Interviene Carla. Es madre. Siempre da su punto de vista, extrovertida y estudiante de Trabajo Social.
—Yo a mi perro le daba todo. Y él estaba ahí. Eso es amor
Recuerda Lucía con un tono melancólico, mientras peina su largo cabello negro. Siempre maquillada. Usará cada día la misma campera verde. Interviene de forma tranquila en la actividad.
Un recorte pegado en una carpeta forrada con tela, confeccionada por las internas en los talleres, habla de los sueños: "Soñar es entrar en un trance maravilloso en el cual podemos hacer realidad nuestros más anhelados deseos".
—El amor es tranquilidad —confiesa Liz. 18 años. De flequillo corto y pelo colorado. La más sonriente del grupo.
—Mi casa. La celda con las chicas. Mi nieto. Eso es el amor para mí.
Reflexiona Moni. Los ojos se le humedecen al recordar los momentos con él. Baja la mirada al cuaderno para disimularlo.
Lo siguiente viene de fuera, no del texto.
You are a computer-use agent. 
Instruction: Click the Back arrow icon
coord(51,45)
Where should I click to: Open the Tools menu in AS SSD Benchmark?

En 7 meses podrá disfrutarlo todos los días y cocinarle el guiso que tanto le gusta.
Lucía escribe en un cuaderno amarillo a lunares una frase que resonaba en el aire: "Las crisis son oportunidades".
Rodeada por otras seis mujeres, todas con diferentes historias y cargas, levanta la mirada y comparte una reflexión. El aula, aunque pequeña, se llena de un silencio reflexivo, como si todas estuvieran considerando las palabras de Lucía. Algunas llevan años asistiendo a los talleres, otras apenas unos meses, pero todas encontraron en este espacio un respiro en medio de su encierro.
—Un acto de amor es lo que hace mi hermana. Es un sacrificio venir a visitarme con los chicos chiquitos. Es un acto de amor hacia mí. También hacer una manta, sabiendo que no es para venderla en la calle, sino que va a ir a un hospital para una criatura que lo necesita. Eso es un acto de amor para mí.
La clase termina con las últimas palabras que escribió Palaviccini. La profesora mira el reloj. Son las 13. Con voz firme pide a las internas que guarden los cuadernos y las lapiceras en la caja forrada con telas de colores. Lo que se trabaja en el taller, queda en el taller. Nada de lo escrito puede ir a las celdas. Una a una, las mujeres se despiden con besos y abrazos, conscientes de que les espera un fin de semana engomadas. Siete días más hasta el próximo encuentro, una espera que siempre parece interminable.
La profesora sigue con la mirada a las internas mientras salen, escoltadas por el personal del Servicio Penitenciario, hasta que la última cruza la puerta. Cierra el aula con llave, el sonido del cerrojo se mezcla con el silencio que va invadiendo el espacio. Mientras camina por el pabellón, el eco de los pasos se funde con el murmullo distante de las reclusas que ya se dispersan por el penal. Al llegar a la oficina, entrega la llave a la encargada, que la recibe con una sonrisa amable. Afuera, el día sigue su curso, pero adentro, queda el peso de las historias por contar y las palabras que esperan ser escritas en la próxima clase.